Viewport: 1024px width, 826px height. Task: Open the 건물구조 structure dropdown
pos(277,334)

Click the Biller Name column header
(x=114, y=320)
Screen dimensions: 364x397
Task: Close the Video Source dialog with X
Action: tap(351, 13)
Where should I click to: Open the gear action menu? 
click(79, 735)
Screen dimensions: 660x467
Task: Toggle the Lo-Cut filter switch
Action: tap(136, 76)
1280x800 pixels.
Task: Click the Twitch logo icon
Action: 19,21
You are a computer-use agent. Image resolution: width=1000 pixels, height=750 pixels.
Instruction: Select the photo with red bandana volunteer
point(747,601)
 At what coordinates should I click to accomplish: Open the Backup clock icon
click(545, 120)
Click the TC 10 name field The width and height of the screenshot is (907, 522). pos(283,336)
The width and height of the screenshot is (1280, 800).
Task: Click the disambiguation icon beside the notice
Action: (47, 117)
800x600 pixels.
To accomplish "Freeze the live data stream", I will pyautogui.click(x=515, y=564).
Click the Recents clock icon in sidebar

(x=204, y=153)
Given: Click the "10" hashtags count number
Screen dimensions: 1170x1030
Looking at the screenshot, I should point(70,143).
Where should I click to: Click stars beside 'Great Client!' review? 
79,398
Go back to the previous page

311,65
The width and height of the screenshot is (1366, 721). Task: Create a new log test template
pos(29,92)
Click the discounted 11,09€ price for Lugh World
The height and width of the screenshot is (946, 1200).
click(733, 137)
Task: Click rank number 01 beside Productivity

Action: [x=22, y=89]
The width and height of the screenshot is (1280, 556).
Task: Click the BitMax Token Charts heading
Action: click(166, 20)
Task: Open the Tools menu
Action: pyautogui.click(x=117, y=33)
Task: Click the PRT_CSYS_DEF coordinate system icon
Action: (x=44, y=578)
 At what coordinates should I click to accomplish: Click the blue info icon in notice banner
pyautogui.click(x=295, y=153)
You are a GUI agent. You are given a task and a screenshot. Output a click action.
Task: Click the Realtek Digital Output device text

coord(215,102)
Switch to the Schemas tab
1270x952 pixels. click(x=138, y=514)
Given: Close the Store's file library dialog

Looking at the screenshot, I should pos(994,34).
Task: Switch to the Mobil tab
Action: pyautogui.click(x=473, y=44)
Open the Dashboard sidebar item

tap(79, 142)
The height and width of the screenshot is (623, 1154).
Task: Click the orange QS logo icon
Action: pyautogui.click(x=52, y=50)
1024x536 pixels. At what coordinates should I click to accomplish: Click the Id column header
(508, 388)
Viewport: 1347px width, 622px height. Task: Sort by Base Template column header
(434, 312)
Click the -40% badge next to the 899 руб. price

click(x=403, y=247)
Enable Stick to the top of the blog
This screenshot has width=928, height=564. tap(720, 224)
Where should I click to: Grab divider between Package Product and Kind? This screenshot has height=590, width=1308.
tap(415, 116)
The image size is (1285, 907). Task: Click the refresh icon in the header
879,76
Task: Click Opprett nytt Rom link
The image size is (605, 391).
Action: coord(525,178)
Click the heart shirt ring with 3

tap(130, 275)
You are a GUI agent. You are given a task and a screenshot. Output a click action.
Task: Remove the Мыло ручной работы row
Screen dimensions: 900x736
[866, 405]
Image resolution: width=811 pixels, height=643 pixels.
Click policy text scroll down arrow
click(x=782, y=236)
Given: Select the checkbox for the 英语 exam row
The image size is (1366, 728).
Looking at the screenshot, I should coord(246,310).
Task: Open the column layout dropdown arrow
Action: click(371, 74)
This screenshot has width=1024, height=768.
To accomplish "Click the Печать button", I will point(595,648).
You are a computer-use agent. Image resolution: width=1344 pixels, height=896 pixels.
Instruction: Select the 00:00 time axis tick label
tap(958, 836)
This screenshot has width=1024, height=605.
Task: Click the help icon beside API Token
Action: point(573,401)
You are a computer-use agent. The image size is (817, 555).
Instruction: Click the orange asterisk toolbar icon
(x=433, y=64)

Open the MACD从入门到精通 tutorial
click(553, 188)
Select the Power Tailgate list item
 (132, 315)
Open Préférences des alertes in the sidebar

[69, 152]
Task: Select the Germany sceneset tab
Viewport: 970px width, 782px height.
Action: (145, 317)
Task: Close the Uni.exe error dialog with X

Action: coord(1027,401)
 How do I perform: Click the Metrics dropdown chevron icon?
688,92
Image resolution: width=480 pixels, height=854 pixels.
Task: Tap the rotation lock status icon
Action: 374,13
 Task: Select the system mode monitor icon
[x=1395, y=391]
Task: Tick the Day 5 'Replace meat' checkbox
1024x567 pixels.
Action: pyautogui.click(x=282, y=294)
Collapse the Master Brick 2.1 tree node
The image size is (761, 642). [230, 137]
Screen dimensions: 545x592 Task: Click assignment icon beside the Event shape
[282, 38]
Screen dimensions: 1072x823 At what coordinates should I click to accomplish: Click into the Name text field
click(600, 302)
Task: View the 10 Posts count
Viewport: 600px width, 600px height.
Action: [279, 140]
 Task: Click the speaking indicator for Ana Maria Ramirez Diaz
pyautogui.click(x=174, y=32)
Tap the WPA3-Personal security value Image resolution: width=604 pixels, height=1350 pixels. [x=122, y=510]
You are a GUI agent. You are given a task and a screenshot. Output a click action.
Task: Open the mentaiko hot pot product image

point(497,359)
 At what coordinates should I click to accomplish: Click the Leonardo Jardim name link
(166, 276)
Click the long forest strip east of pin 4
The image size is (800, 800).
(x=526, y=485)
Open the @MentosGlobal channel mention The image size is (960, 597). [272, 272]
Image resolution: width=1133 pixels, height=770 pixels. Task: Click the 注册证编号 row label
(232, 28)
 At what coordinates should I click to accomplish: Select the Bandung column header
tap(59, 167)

PROBLEM REQUIREMENTS: Proceeding from the line containing "Task: Click the Realtek" through the line containing "Given: Select the", transcribe the lines above exactly, both end lines included.

SOLUTION TO THIS EXERCISE:
Task: Click the Realtek Digital Output device text

coord(215,102)
Switch to the Schemas tab
1270x952 pixels. click(x=138, y=514)
Given: Close the Store's file library dialog

Looking at the screenshot, I should pos(994,34).
Task: Switch to the Mobil tab
Action: pyautogui.click(x=473, y=44)
Open the Dashboard sidebar item

tap(79, 142)
The height and width of the screenshot is (623, 1154).
Task: Click the orange QS logo icon
Action: pyautogui.click(x=52, y=50)
1024x536 pixels. At what coordinates should I click to accomplish: Click the Id column header
(508, 388)
Viewport: 1347px width, 622px height. Task: Sort by Base Template column header
(434, 312)
Click the -40% badge next to the 899 руб. price

click(x=403, y=247)
Enable Stick to the top of the blog
This screenshot has width=928, height=564. tap(720, 224)
Where should I click to: Grab divider between Package Product and Kind? This screenshot has height=590, width=1308.
tap(415, 116)
The image size is (1285, 907). Task: Click the refresh icon in the header
879,76
Task: Click Opprett nytt Rom link
The image size is (605, 391).
Action: coord(525,178)
Click the heart shirt ring with 3

tap(130, 275)
You are a GUI agent. You are given a task and a screenshot. Output a click action.
Task: Remove the Мыло ручной работы row
Screen dimensions: 900x736
[866, 405]
Image resolution: width=811 pixels, height=643 pixels.
Click policy text scroll down arrow
click(x=782, y=236)
Given: Select the checkbox for the 英语 exam row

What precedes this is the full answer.